New laws could open the way for foreign investors to buy in to the lucrative telecoms market in the United Arab Emirates.
The first step is legislation to move the Emirates Telecommunications Corporation (Etisalat) in to public ownership.
The law will let Emiratis and other Gulf Cooperation Council (GCC) citizens and companies buy shares in Etisalat.
The stumbling block to going public and increasing Etisalat’s capital by selling shares has been the earnings premium paid to the state – rumoured to be 50% of profits.
It seems the government has agreed to take a smaller cut to account for dividends to shareholders in order to make the capital-raising plan work for the company.

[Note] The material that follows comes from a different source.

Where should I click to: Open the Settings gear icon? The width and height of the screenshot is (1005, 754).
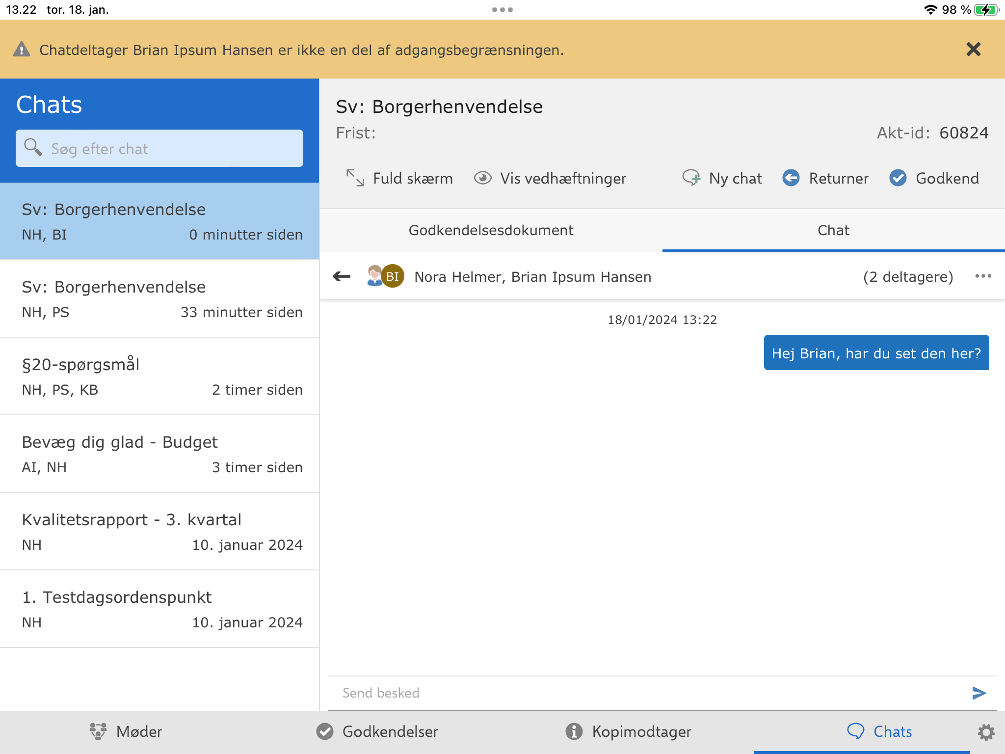coord(986,732)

Like most countries, telecoms is big business in the UAE.
Almost 650,000 new users joined the UAE mobile phone network in the first three months of 2012, boosting the total to 12.36 million and widening the penetration ratio to 154%, according to official data from the Telecommunications Regulatory Authority (TRA), which oversees the telecom sector in the country.
Etisalat is the Middle East’s largest operator and the GCC’s third largest company.
With a market value of approximately US$20 billion and annual revenues of over US$8.7 billion, Etisalat is one of the world’s leading telecoms companies.
Growth is accelerating, as the number of new users signing up for services in the first quarter is already 110,000 more than the number joining the network in the first six months of last year.
The current 12.3 million subscribers is 1.3 million more than at the end of March last year.
The Etisalat phone, satellite TV and broadband networks have a potential market of 2 billion in the Middle East, Asia and Africa – and the company already serves customers that add up to almost double the UAE’s 7 million population.